Bees are clean insects. Their tendency towards cleanliness helps Whitney keep Varroa mite parasites under control so there is less chance of infection. Whitney mixes the medication with vegetable and canola oils and applies this on towels in the hives. Bees groom each other regularly, so as they run across the towels, they get oil on them and ingest and spread it when they groom each other. This way it eventually spreads throughout the entire hive. The bees tear up the towels to dispose of them, as they don’t like foreign substances in their nest.
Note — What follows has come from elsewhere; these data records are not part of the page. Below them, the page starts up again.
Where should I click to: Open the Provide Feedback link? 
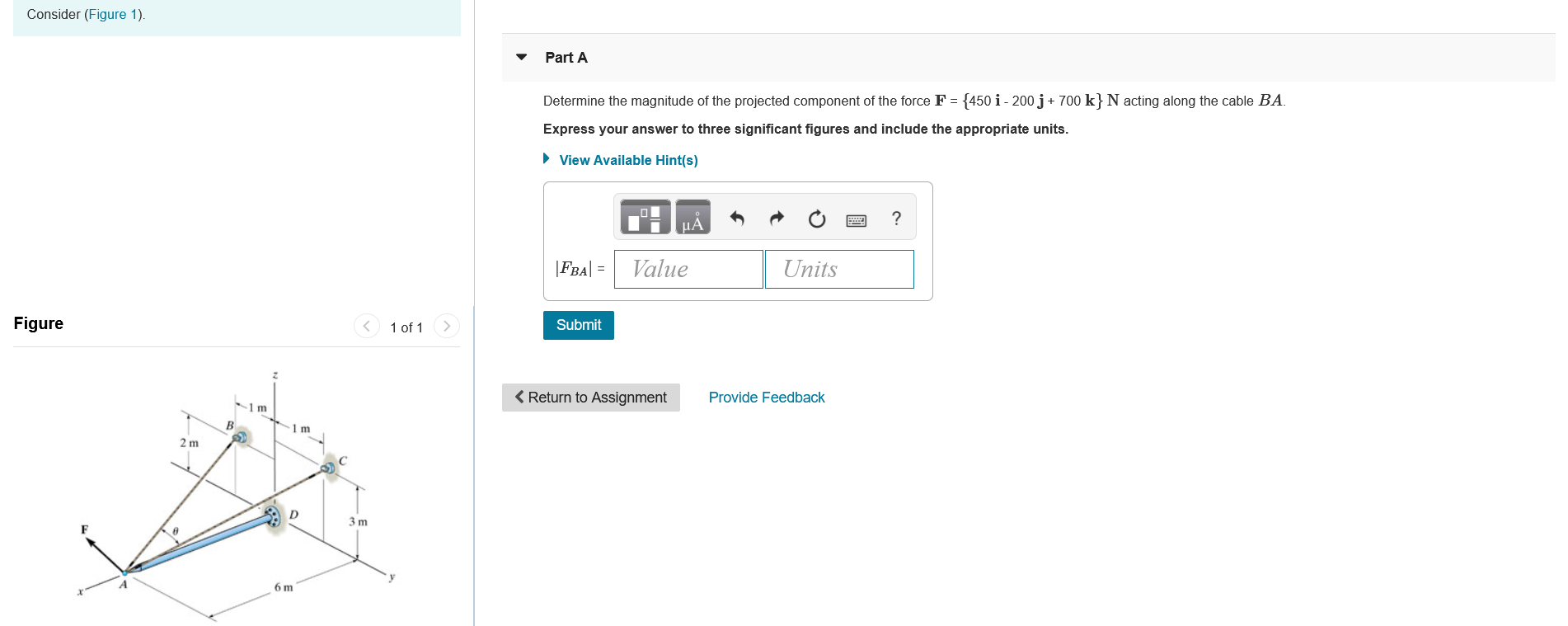pos(765,397)
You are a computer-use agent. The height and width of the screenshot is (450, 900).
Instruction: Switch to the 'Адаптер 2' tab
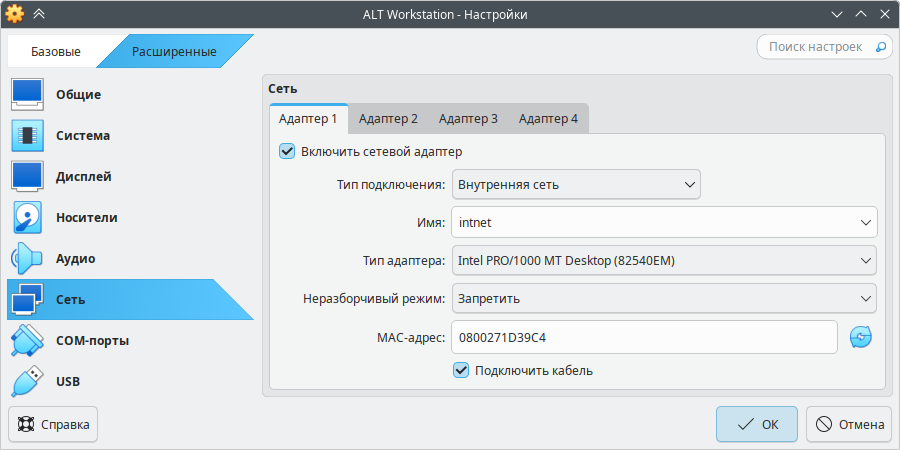[x=388, y=119]
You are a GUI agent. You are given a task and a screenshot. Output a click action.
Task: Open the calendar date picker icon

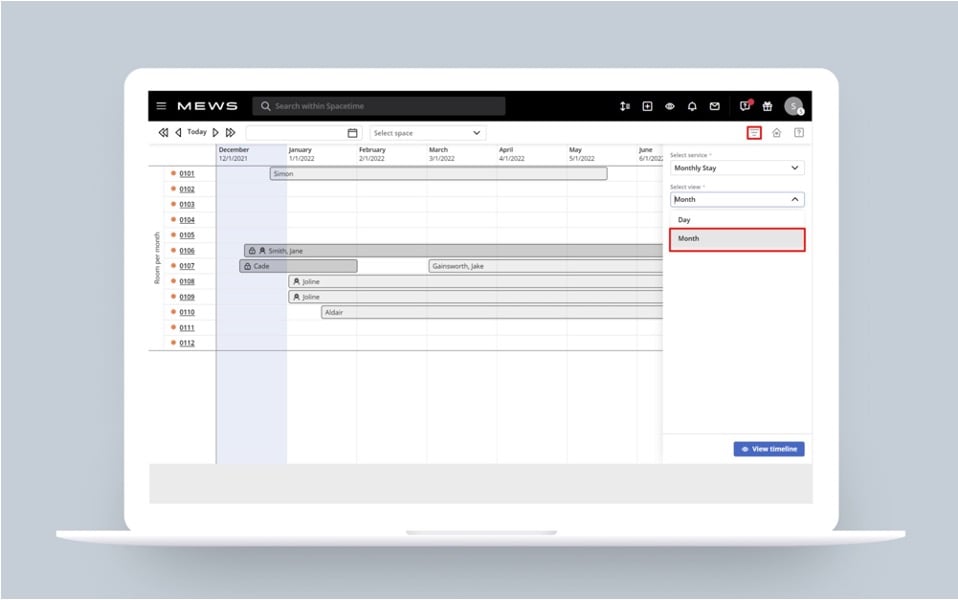coord(352,133)
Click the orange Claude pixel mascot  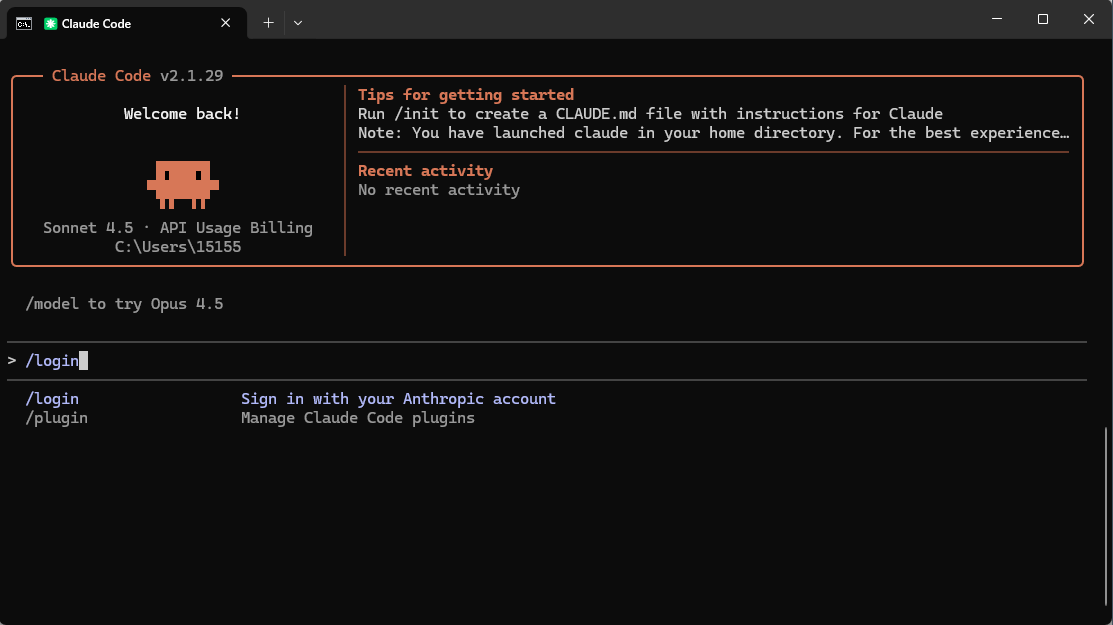point(182,184)
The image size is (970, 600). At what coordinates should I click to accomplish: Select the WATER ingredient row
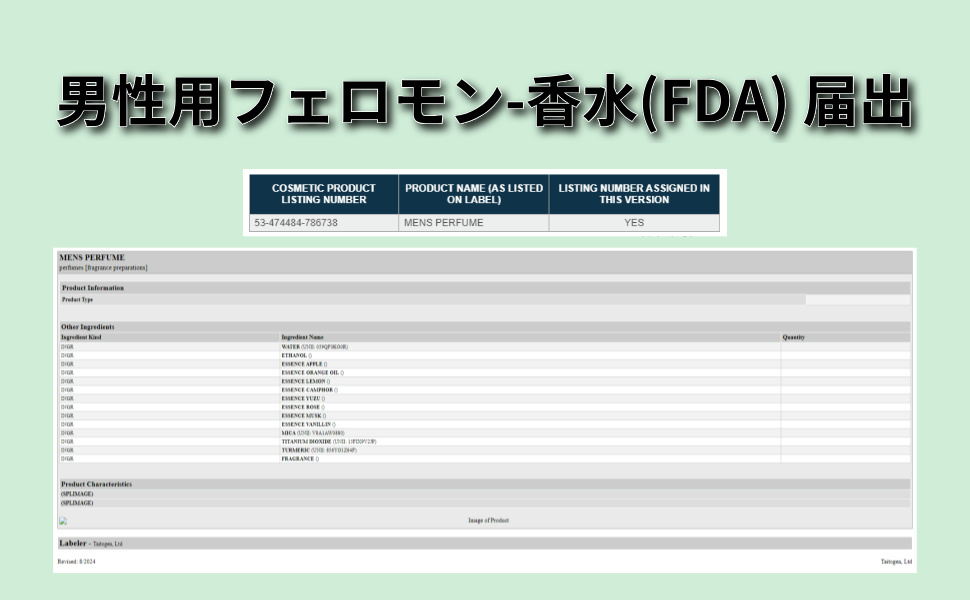point(314,346)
Tracheal mites can get into an adult bee’s lungs while they are foraging and slow them down. Whitney uses a sugar and tylosin solution to prevent the fungus foul brood. Medicating the bees is physically demanding work. The more hives you’ve got, the more exhausting it can be to lift 60- to 80-pound hive boxes (2 boxes make a hive) and move them around.
He also gives his bees an expensive vitamin booster supplement in their feed (Prohealth). It helps keep their stomachs clean in winter when they are dormant for about two months. This is cost prohibitive for large operations with 10,000 to 20,000 hives and employees.
Whitney has 800 hives and is a one-man show. He medicates his bees and pulls the honey all on his own. One hive has 60,000 to 80,000 bees living in a massive community, where half the bees never leave the hive. They can go from one clean frame to having it overflow with wax and honey within three days.
Honeybee worker bee foragers have a special second stomach called a honey tummy that is separate from their food stomach. The honey stomach is where they collect flower nectar, which goes through a chemical process for the sugars in the nectar to be broken down. As bees return to the hive, they throw the liquid up into a honeycomb cell. The term bee vomit is not really accurate because it has gone through a chemical process in a separate stomach.
The lifespan of each honeybee averages 32-36 days. They only undertake foraging during the last phase of their lives because it requires them to leave the hive, so it is the most dangerous job they ever do.